TO DO
(a) According to the physics booklet on Time and Space below, which galaxy is the solar system part of?
(b) Continue the physics booklet on Time and Space below, starting after its final sentence about the Health and Safety at Work Act.
** Start of PASSAGE **
Welcome to A-level Physics



3rd Form

Physics

Time and Space

Reigate Grammar School

Introduction

Welcome to studying Physics in the Third Form.

In this, the first half of the Autumn term, we start the IGCSE course by studying the concepts of Time and Space; this is an introduction to our galaxy, solar system and gravity. It’s a great opportunity for you to ask questions about the Universe and how we come to understand the timeline of events from creation to the present.

The sections of the syllabus covered are:

1.15 recall and use the relationship between weight, mass and g:

weight = mass × g

W = m × g

1.30 recall that the Moon orbits the Earth and that some planets also have moons.

1.31 understand gravitational field strength, g, and recall that it is different on other planets and the Moon from that on the Earth.

1.32 explain that gravitational force

− causes the planets to orbit the Sun

− causes the Moon and artificial satellites to orbit the Earth

− causes comets to orbit the Sun

1.34 describe how the orbit of a comet differs from that of a planet

1.35 recall that the solar system is part of the Milky Way galaxy

− describe a galaxy as a large collection of billions of stars

− state that the Universe is a large collection of billions of galaxies.

This booklet contains:

• laboratory rules

• Physics VIPs and word commands

• lesson worksheets

• potential homework and extension work

• end of topic revision sheet

RGS – Science Department – Laboratory Rules

The Health and Safety at Work Act holds teachers and pupils responsible for their actions if others are harmed by them.
** End of PASSAGE **
** Start of DATA SHOWN **
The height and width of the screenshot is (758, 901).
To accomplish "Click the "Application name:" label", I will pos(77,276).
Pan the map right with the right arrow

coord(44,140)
** End of DATA SHOWN **
ANSWERS TO THE PROBLEMS
(a) The Milky Way galaxy.

(b)
|The biggest danger in the laboratory is YOU! |

|You are a danger whenever you are either thoughtless or careless or both. |

|Remember this, because the person most likely to suffer from your mistakes is YOU! |

1. You should only go into a lab if you have permission to do so from a teacher.

2. You must wear eye protection when told to do so and at all times during Chemistry practical work and keep it on until all practical work (including tidying up) is finished.

3. Long hair must be tied back and loose garments (ties) should be tucked in before any experiment.

4. Never put anything in your mouth (food or drink) in the lab. This includes fingers and pencils.

5. You must not be seated during experimental work, unless you are specifically told to do so by your teacher.

6. If you are not sure of what you are supposed to do during a practical ASK for help.

7. Don’t touch apparatus, electrical equipment or chemicals (or gas taps, water taps and electricity supplies) unless you have been told to do so.

8. When heating substances, use small amounts and take care not to point test tubes at yourself or anybody else, and never look directly down a test tube.

9. Only place hot objects on a heat proof mat using appropriate apparatus.

Allow hot equipment or substances to cool before you touch them, store them or throw them away.

10. If you get burnt, or get chemicals on your skin, immediately wash the affected part with lots of cold water and alert your teacher.

11. Report ANY accident, however slight (including breakages and spillages), to your teacher.

12. Waste, or surplus, materials should be disposed of as instructed by your teacher.

DON’T throw solids into sinks.

13. Keep your bench clean and tidy. Make sure it is wiped clean at the end of any experiment.

14. Wash your hands after laboratory work; this is especially important before meals.

15. Apparatus and chemicals must NEVER be removed from a lab.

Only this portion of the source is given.